What does it all mean?
Does anybody get anything accomplished there? Are careers made? Boosted? Ignored? Is it an invaluable chance to meet industry insiders and enhance one's working knowledge of the music business? An opportunity to see the latest groundbreaking pop, rock and roots acts while also catching the potential names of tomorrow?

Or is it a four-day, nonstop, brain-numbing whirlpool of food, alcohol, nicotine and bar chords?

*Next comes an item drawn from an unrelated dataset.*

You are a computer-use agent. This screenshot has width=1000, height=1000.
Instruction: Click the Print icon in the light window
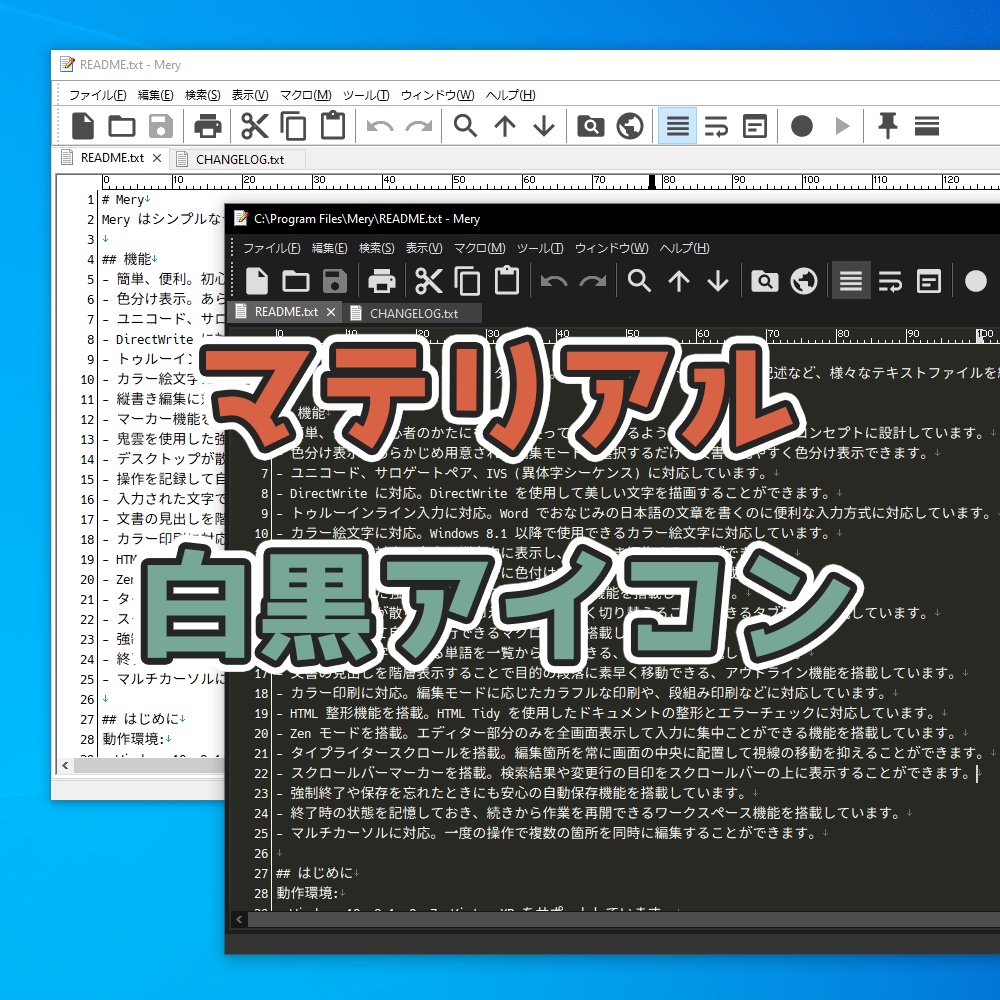(x=208, y=125)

I, myself, have just returned, and I can tell you in good faith that the event is 100 percent, ummm . . . I mean, the experience provides a tremendous, uh . . . well, it's just a bit hazy yet. Lemme lean my brain in closer to the heat of this desk lamp. Oh, nice and warm. I could almost fall asleep. Right here on this des

Sorry. As I was saying, I just got off the plane from SXSW '95, and it was a little of all of the above. So here we go: If there is one thing I learned, one absolute truth that seems to carry through year after year, it is this--at SXSW, everybody looks at each other. Not just glances, but those supposedly surreptitious, flash-bulb size-ups that take everything in at top speed. The reason for this is that everybody looks like he or she could be somebody. Tattoos, piercings, long hair, short hair, almost every possible version of "hip" rock "clothing" worn in almost every possible mix 'n' match combination. It's like Garanimals with the species tags gone mad.

There are musicians who look like booking agents, booking agents who look like label execs, label execs who look like roadies, roadies who look like writers. Whatever they look like.

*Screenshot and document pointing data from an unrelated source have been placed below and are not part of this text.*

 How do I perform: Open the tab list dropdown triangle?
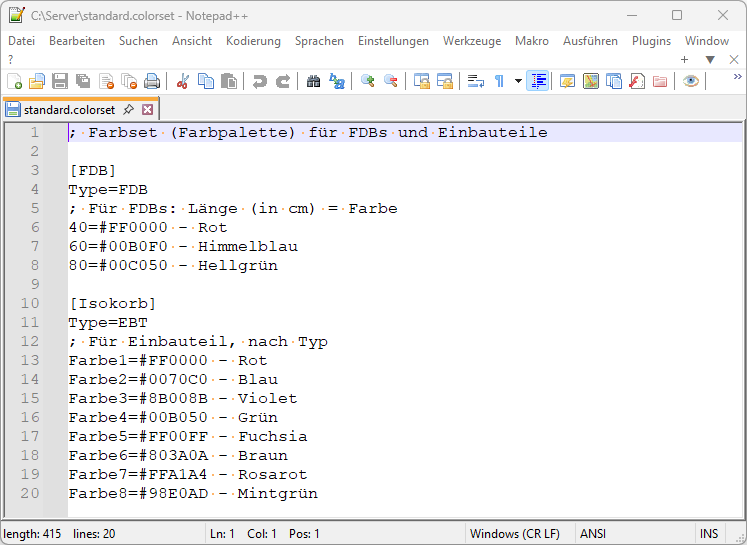[710, 60]
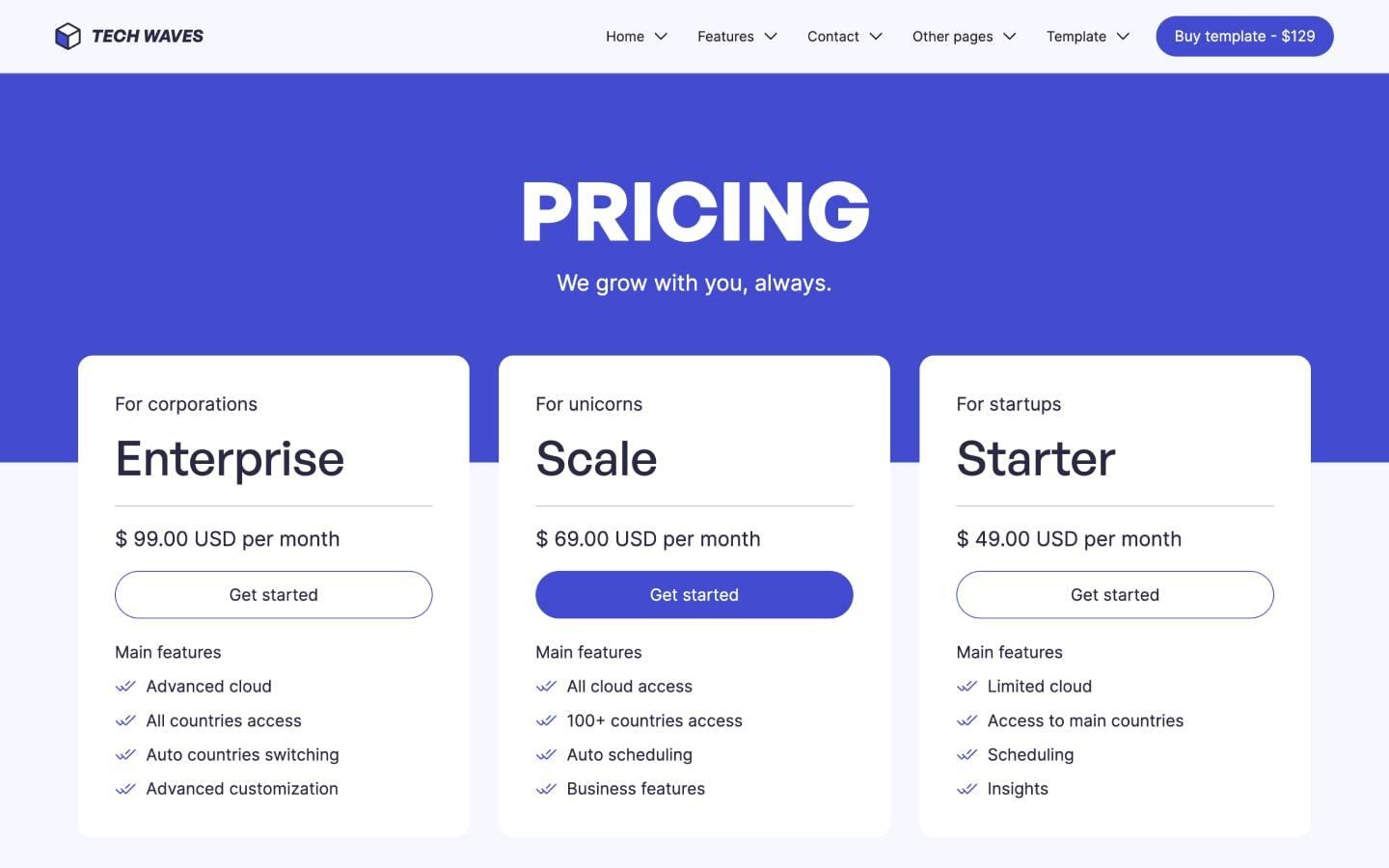
Task: Open the Other pages dropdown
Action: [963, 36]
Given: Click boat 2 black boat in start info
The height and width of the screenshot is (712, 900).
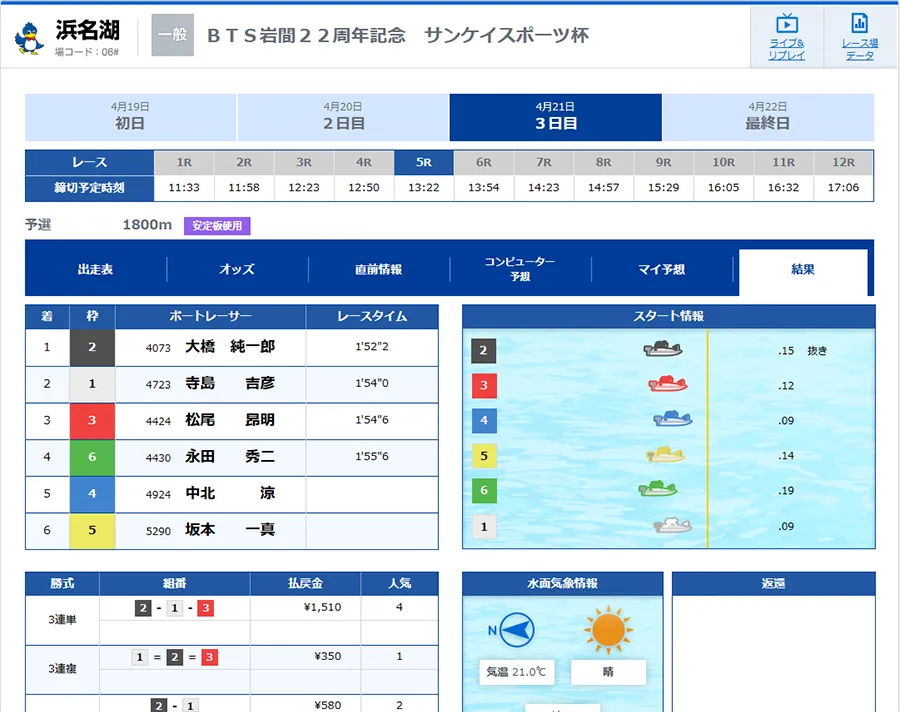Looking at the screenshot, I should [664, 350].

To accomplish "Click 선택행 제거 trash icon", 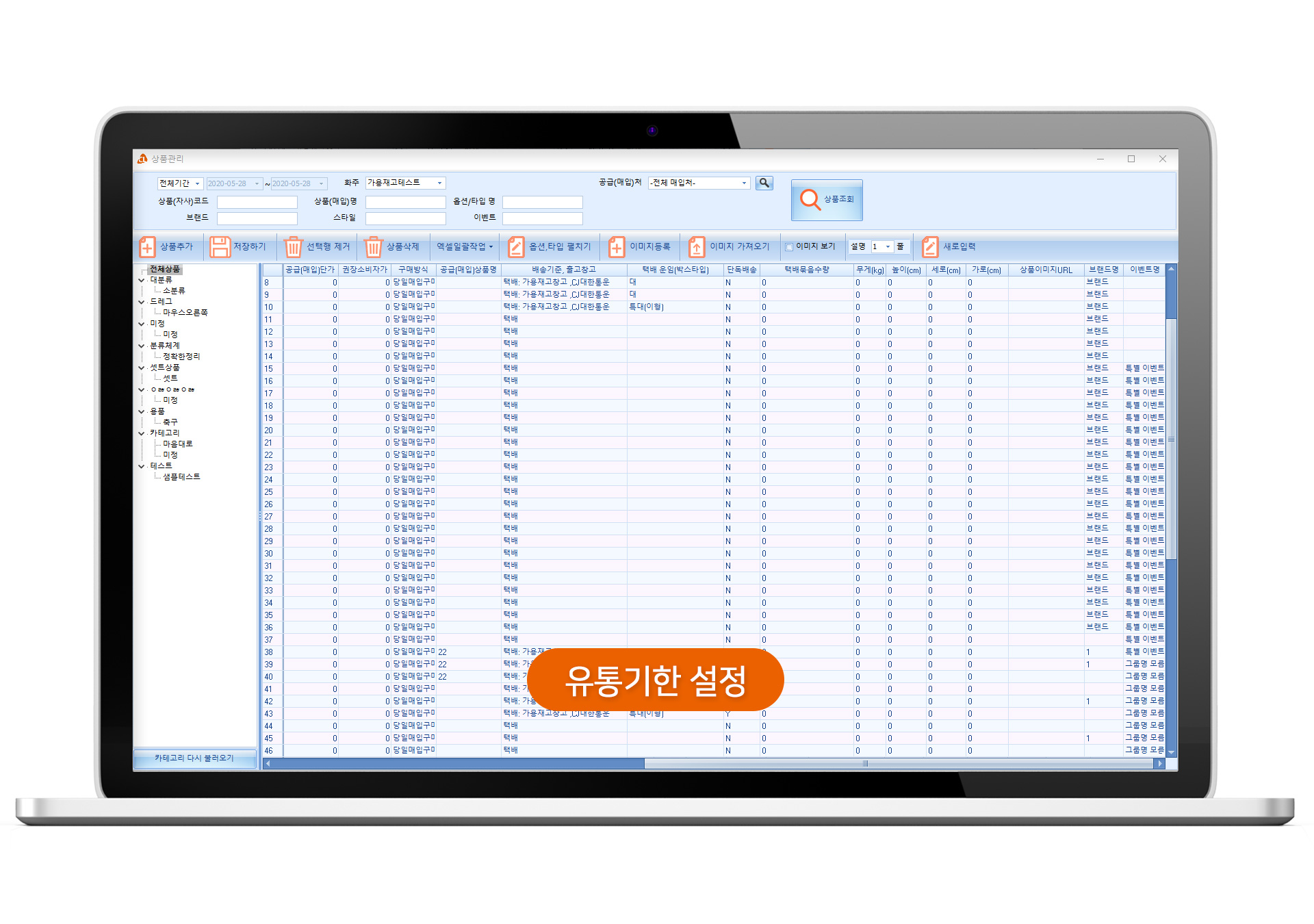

I was walking down a deserted side street one afternoon and nearly ran headfirst into MTV's own Tabitha Soren. She looked like a Soho waitress.

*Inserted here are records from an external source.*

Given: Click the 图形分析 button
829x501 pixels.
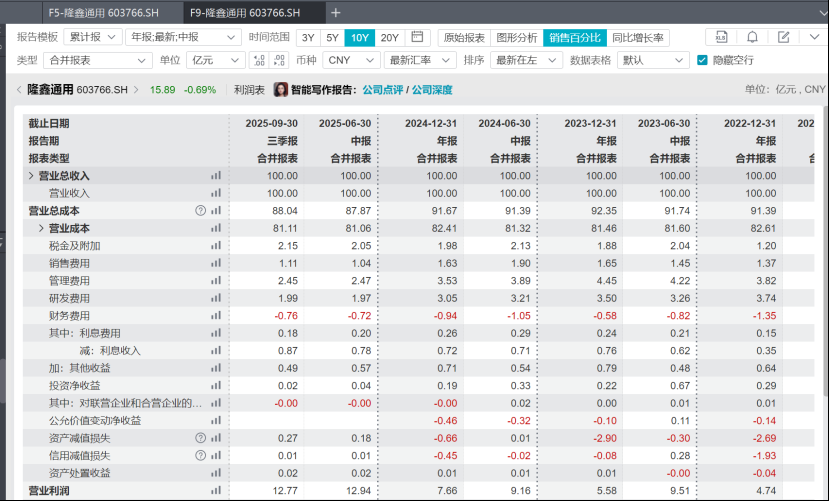Looking at the screenshot, I should click(x=516, y=38).
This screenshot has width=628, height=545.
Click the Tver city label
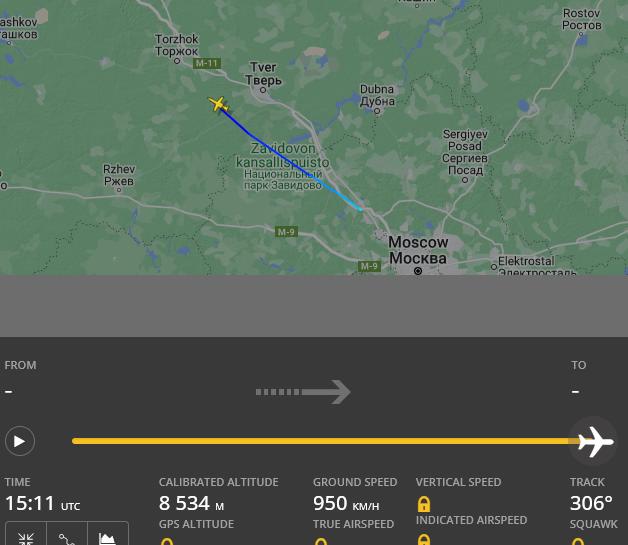click(x=263, y=74)
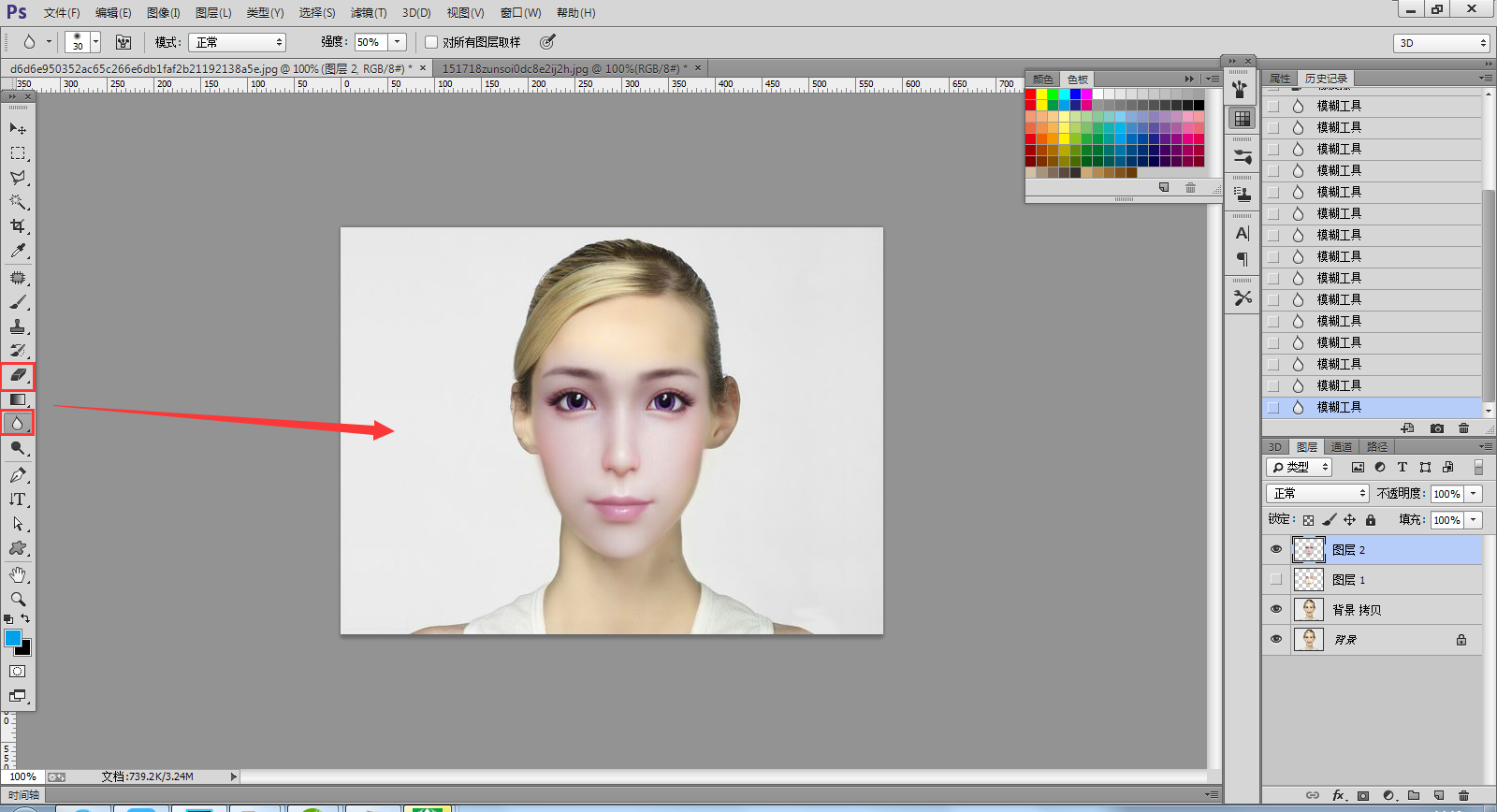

But, of course, that's all part of the three-ring-circus effect that makes the thing interesting. And I want to stress that word "interesting"; I think the second-most-asked question (right after "What kind of beer do you want?") among SXSW attendees was: "Are you having a good time?" But the answer isn't simply yes or no.

SXSW is a place where, one minute, the stunning voice of blues legend Johnny Adams might practically move you to tears, and the next minute, you could find yourself in midcrosswalk, revealing your buttocks to a carload of college girls and hearing the phrases "Nice ass!!" and "Fucking pervert!!" screamed at the same time. I'm just saying, things like that could happen.

Or things like this:
I pulled in last Wednesday, though the conference didn't officially begin until last Thursday. Still, there were plenty of things to do, like gobble up the Hershey's Kisses that were only half-melted on my pillow at the swank Driskill Hotel. That night, I hooked up with my friend Mike. Attentive readers will remember him from last year's SXSW column; back then, I was seething with envy after he got to have dinner with Lee Harvey Oswald's daughter. This year, he bested me again by witnessing Austin's legendary acid casualty Roky Erickson spend five minutes trying to convince an 8-year-old boy to smoke a cigarette.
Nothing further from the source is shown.